A governança corporativa é um dos principais pilares do ESG, estando diretamente relacionada à maneira como as empresas conduzem suas operações e interagem com seus stakeholders, que incluem clientes, investidores, governos e a sociedade em geral. No caso dos precatórios, a transparência na gestão desses ativos financeiros é essencial para construir e manter a confiança dos stakeholders e para preservar a integridade da empresa [3].
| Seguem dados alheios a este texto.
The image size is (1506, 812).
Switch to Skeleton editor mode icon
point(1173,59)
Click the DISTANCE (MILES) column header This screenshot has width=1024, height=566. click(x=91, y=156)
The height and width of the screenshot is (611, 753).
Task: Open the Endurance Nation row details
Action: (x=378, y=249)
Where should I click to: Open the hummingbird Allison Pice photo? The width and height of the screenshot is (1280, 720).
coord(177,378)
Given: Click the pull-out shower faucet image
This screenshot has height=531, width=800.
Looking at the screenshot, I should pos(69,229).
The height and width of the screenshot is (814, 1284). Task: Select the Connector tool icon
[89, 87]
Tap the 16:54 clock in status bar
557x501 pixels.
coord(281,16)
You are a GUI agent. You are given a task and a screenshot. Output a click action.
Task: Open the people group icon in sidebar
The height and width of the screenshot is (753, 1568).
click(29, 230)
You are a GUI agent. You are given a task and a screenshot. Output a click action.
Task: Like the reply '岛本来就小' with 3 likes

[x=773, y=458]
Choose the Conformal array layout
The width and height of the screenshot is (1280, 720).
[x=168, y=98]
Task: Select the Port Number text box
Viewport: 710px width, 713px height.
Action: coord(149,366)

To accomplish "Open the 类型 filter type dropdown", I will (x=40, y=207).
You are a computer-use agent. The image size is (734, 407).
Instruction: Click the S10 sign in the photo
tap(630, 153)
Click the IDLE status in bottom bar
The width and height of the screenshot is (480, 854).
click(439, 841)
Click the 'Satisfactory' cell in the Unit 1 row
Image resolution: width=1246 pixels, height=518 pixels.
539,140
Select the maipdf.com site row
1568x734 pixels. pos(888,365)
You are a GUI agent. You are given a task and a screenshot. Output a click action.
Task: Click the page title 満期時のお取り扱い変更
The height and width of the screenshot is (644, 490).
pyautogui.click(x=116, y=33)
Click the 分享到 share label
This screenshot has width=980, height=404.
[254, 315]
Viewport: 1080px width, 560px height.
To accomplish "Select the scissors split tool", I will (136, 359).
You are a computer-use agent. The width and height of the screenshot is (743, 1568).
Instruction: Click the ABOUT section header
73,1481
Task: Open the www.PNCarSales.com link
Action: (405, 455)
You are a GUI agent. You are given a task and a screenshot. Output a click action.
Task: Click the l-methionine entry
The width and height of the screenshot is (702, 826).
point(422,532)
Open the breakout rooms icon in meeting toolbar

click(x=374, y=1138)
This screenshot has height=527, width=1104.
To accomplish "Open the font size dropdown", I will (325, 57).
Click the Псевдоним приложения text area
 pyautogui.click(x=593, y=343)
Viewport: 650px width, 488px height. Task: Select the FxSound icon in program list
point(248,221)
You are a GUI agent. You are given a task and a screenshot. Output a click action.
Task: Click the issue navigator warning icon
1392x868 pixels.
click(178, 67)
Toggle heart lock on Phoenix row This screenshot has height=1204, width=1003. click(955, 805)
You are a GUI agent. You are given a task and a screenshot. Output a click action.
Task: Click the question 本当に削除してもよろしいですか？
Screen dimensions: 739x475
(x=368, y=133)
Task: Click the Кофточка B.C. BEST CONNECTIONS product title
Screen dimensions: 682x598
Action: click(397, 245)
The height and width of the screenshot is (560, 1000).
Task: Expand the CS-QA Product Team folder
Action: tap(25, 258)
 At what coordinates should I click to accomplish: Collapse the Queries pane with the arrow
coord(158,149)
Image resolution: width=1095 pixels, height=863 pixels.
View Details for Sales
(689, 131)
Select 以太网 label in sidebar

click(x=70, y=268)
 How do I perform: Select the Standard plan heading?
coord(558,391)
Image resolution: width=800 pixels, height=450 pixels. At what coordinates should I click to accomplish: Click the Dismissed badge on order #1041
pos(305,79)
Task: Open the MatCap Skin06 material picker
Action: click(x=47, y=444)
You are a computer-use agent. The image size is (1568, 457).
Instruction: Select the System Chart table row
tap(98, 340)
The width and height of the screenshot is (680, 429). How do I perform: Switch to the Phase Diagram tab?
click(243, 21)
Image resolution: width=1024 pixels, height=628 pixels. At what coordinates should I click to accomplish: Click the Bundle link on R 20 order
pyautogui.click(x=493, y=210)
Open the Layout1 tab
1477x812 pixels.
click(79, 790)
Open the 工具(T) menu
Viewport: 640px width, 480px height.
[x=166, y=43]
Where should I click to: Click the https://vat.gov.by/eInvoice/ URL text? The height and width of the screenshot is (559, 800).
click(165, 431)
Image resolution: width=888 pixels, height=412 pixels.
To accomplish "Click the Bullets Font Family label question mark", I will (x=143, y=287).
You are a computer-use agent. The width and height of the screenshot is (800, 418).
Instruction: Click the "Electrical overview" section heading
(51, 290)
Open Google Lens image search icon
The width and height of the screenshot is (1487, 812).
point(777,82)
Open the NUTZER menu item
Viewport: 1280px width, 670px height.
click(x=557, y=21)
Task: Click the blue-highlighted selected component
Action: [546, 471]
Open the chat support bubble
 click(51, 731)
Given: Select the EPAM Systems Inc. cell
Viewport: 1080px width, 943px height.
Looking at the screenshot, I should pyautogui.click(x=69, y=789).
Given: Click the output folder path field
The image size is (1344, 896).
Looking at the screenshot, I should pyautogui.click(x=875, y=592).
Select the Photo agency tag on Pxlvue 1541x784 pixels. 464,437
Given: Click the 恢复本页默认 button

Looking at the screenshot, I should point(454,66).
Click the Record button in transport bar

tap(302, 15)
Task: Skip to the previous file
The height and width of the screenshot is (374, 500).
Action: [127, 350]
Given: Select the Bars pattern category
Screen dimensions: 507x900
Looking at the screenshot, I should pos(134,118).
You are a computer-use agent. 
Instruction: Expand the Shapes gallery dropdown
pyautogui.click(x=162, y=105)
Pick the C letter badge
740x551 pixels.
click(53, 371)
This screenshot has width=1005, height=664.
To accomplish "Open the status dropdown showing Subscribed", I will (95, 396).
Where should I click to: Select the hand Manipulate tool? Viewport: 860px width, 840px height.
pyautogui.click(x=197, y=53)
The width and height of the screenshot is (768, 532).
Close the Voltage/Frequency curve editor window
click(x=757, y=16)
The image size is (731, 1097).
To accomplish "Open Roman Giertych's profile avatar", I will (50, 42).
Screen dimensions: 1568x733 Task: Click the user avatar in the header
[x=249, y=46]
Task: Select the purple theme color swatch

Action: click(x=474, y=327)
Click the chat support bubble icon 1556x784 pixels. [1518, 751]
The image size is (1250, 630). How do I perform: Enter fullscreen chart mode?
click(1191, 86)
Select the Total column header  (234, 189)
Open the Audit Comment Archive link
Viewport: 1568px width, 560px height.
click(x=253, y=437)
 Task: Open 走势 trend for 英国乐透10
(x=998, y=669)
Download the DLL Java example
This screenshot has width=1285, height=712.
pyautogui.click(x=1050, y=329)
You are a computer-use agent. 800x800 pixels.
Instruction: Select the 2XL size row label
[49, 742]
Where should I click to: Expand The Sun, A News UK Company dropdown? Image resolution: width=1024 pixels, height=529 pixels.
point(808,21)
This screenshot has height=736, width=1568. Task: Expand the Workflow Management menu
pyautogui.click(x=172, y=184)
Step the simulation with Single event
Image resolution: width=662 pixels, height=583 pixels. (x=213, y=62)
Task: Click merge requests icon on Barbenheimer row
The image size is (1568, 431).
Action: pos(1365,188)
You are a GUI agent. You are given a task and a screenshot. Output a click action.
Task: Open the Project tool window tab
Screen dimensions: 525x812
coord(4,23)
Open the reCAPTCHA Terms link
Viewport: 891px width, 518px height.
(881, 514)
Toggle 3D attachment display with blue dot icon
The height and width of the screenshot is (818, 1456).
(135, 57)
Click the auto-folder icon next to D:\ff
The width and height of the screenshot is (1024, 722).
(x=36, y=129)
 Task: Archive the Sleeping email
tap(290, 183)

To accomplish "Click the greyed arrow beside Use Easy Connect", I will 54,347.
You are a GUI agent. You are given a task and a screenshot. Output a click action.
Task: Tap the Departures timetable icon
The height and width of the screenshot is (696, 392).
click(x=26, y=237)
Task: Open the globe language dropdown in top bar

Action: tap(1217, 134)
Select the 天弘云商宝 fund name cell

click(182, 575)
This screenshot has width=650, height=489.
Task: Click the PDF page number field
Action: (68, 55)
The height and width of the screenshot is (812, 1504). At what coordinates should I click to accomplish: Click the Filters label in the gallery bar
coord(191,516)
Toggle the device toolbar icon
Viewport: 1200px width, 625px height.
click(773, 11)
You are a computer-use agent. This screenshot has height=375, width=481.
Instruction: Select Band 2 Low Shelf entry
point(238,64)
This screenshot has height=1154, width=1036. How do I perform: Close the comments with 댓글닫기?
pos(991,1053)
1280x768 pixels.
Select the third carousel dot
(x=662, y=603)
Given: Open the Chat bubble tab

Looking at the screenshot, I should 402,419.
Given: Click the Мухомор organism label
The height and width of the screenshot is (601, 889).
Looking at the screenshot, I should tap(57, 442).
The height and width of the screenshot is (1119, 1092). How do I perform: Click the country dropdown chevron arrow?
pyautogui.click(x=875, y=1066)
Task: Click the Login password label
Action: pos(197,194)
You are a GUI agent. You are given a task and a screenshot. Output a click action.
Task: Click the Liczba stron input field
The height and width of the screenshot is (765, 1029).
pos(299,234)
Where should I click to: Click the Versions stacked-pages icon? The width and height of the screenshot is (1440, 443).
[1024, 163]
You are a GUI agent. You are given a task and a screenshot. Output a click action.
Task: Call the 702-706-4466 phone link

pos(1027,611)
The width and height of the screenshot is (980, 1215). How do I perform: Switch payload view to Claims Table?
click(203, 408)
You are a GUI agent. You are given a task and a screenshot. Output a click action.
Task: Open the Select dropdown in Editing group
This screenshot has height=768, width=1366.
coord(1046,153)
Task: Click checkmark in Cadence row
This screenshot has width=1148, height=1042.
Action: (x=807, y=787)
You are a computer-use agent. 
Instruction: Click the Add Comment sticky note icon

Ainda no campo da responsabilidade social, Celso Furtado já alertava que “a desigualdade econômica é, muitas vezes, perpetuada por estruturas jurídicas e financeiras que não favorecem a redistribuição de recursos” [4]. No caso dos precatórios, esse cenário é evidente quando se observa a venda desses créditos por valores muito abaixo do seu valor de face, penalizando os credores mais vulneráveis, como aposentados e trabalhadores. Assim, as empresas que atuam na antecipação de precatórios têm a oportunidade de mitigar essa desigualdade ao garantir que o processo seja justo e que as práticas sejam sustentáveis, promovendo um impacto social positivo.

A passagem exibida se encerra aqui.